Low interrupt latency via dedicated architectures and operating systems - arm

This question may seem slightly vague, however I am researching upon how interrupt systems work and their latency times. I am trying to achieve an understanding of how architecture facilities such as FIQ in ARM help decrease latency times. How does this differ from using a operating system that does not have access or can not provide access to this facilities? For example - Windows RT is made for ARM etc, and this operating system is not able to be ported to other architectures.
Simply put - how is interrupt latency different in dedicated architectures that have dedicated operating systems as compared to operating systems that can be ported across many different architectures (Linux for example)?
Sorry for the rant - I'm pretty confused as you can probably tell.

I'll start with your Windows RT example, Windows RT is a port of Windows to the ARM architecture. It is not a 'dedicated operating system'. There are (probably) many OSes that only run on only 1 architecture, but that is more a function of can't be arsed to port them due to some reason.
What does 'port' really mean though?
Windows has a kernel (we'll call is NT here, doesn't matter) and that NT kernel has a bunch of concepts that need to be implemented. These concepts are things like timers, memory virtualisation, exceptions etc...
These concepts are implemented differently between architectures, so the port of the kernel and drivers (I will ignore the rest of the OS here, often that is a recompile only) will be a matter of using the available pieces of silicon to implement the required concepts. This implementation is a called 'port'.
Let's zoom in on interrupts (AKA exceptions) on an ARM that has FIQ and IRQ.
In general an interrupt can occur asynchronously, by that I mean at any time. The CPU is generally busy doing something when an IRQ is asserted so that context (we'll call it UserContext1) needs to be stored before the CPU can use any resources in use by UserContext1. Generally this means storing registers on the stack before using them.

◆ INFORMATION SHOWN ◆
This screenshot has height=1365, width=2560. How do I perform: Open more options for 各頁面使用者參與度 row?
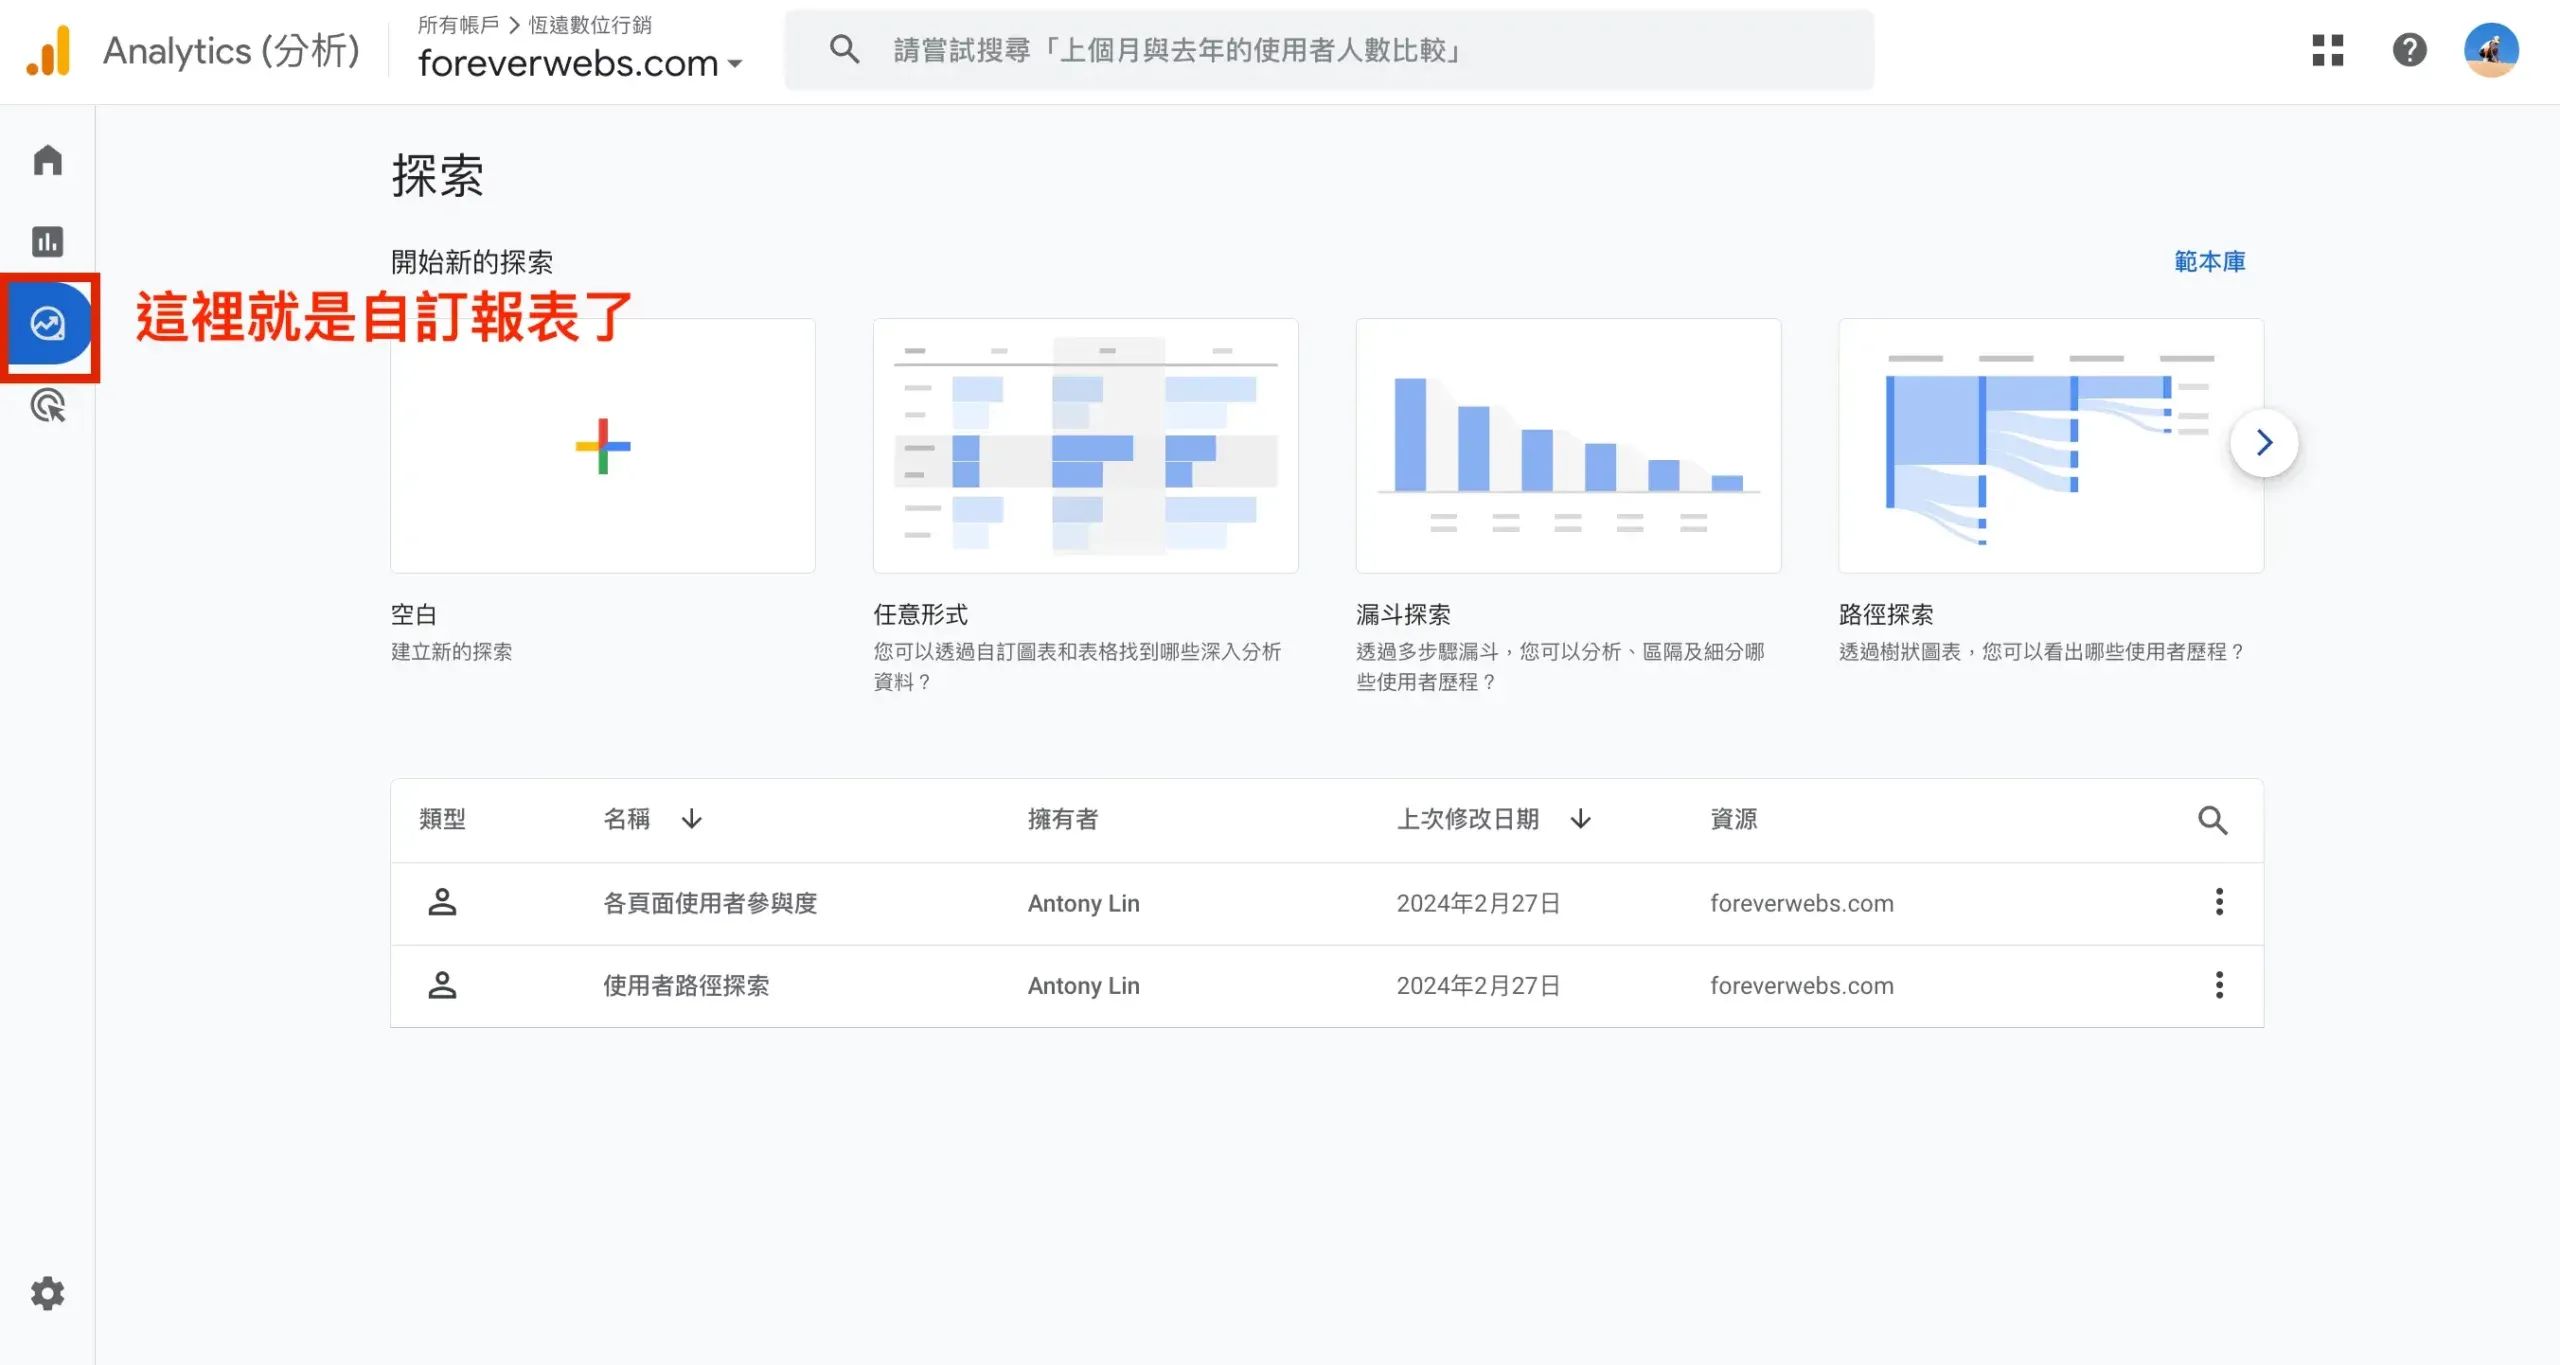pyautogui.click(x=2219, y=902)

◆ WHAT YOU HAVE TO DO ◆
Answer these questions about the interrupt latency thread:
1. What operating system does the question offer as an example of one that can be ported across many architectures?
2. What concepts does the reply list as examples of what the NT kernel has to implement?
3. What name does the reply give to the context the CPU is busy with when an IRQ is asserted?
The material comes from a separate source.

◆ SOLUTION ◆
1. Linux
2. Timers, memory virtualization, and exceptions
3. UserContext1